#### Exercise goal:
Track down every line below that holds "will" and copy it.

== Input records ==

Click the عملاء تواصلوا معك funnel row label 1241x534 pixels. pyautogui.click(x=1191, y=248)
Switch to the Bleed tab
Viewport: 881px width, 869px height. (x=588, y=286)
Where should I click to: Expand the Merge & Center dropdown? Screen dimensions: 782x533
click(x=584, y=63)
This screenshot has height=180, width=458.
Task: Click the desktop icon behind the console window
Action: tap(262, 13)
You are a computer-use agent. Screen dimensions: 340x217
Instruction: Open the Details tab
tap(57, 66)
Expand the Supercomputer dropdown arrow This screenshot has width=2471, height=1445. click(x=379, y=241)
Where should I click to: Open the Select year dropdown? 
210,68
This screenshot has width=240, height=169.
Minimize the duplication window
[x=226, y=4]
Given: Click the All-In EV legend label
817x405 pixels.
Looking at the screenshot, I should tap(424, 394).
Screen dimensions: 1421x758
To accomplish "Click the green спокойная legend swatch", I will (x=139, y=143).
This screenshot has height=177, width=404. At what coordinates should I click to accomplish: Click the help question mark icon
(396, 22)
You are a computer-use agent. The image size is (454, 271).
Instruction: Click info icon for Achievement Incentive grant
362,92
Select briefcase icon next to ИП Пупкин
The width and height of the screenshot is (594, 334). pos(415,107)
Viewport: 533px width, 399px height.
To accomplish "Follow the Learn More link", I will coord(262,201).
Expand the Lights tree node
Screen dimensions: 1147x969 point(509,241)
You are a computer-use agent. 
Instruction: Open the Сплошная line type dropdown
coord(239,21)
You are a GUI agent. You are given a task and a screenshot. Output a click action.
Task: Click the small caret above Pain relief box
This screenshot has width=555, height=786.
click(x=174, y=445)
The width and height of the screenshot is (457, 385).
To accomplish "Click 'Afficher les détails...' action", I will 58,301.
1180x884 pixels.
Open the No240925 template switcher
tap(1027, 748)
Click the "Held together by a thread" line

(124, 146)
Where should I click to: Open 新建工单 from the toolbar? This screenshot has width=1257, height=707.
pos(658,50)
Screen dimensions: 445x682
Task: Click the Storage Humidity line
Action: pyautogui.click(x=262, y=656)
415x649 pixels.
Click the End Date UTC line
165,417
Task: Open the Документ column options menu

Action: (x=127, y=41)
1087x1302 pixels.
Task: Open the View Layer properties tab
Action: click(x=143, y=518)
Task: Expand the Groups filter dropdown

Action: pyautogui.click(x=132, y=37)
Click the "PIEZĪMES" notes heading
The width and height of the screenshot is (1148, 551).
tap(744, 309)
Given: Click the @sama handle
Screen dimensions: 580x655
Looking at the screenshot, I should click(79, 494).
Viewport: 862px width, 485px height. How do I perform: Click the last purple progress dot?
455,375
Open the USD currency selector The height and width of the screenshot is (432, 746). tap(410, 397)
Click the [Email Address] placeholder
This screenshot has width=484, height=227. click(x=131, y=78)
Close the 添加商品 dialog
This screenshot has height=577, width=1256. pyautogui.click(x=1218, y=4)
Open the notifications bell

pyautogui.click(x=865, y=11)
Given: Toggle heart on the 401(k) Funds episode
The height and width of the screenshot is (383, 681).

===

#### Exercise solution:
To accomplish "Click the green спокойная legend swatch", I will (x=139, y=143).
To accomplish "Follow the Learn More link", I will coord(262,201).
To accomplish "Click 'Afficher les détails...' action", I will 58,301.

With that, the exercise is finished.